その実力はSランクに違わぬもので、私を含めた"希望の守り手"との模擬戦でもその実力を如何なく発揮していた。

結果はもちろん惨敗。

トライセンだけは別格であった。


一方、"神威一閃"、"楽園"のAランクパーティとの模擬戦では五分の結果に終わった。


今回学んだのは、BランクとAランクに大きな壁があるように、AランクとSランクにも大きな壁があること。

そして、AランクとSランクの壁はBランクとAランクの差よりも遥かに大きいものであるようだ。


模擬戦後は皆で夕食を共にした。

幸い高ランクパーティではあるが、下の者を見下す様な人達ではなかった事に安堵した。

貴族であるトライセンやお嬢様っぽいアンネローゼ、セレスティア、そしてお淑やかタイプのレオーネも既に馴染んでおり、トレストの冒険者とバカやっていた。
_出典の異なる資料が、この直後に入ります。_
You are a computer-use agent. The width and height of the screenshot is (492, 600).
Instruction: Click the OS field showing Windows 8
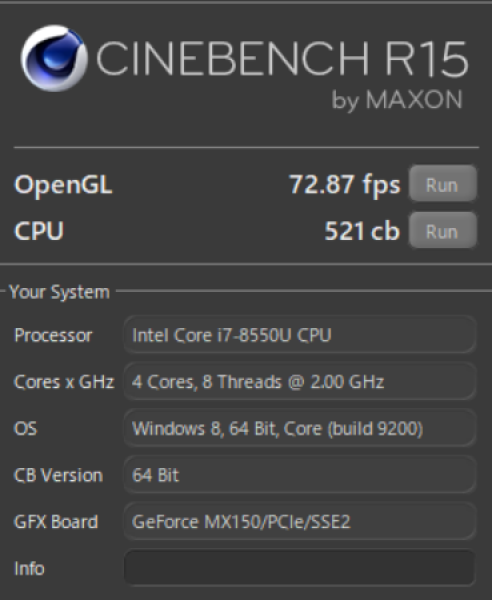click(300, 428)
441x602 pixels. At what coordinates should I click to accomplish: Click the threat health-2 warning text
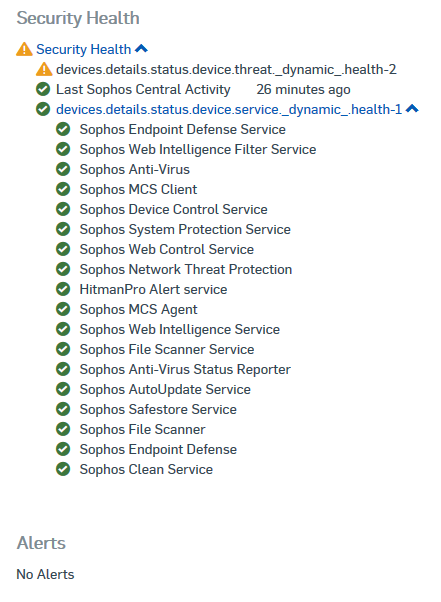click(x=226, y=69)
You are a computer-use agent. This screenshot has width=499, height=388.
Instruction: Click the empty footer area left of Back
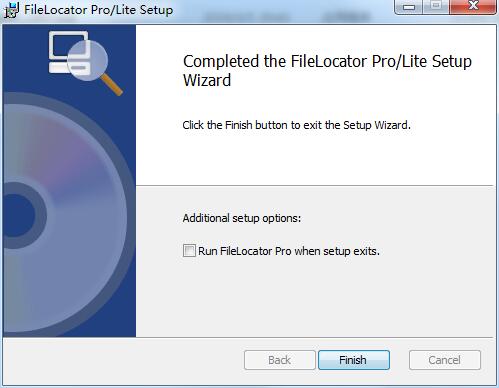pos(123,361)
トライセンとイーリアは囲っていた人に馴れ初めを話していた二人のウブな感じが堪らなかった。

ガイアとエリザノーツは豪酒の様で早くも子分を作っていた。

レオーネ、ランザ、ミニヴィアは楽しそうに周りのバカ騒ぎに目を向けており、アンネローゼとセレスティアはエリザノーツ、ガイアと共に楽しそうにしていた。

レイブン、エイドスは黙って夕食を頬張っており、エスノトは変わらず寝ていた。

やはり冒険者はどこまで行っても冒険者なのだと感じた瞬間であった。






⭐︎






この時既に良からぬことが起きようとしていることを冒険者はおろか、騎士団兵でも気付いていなかった。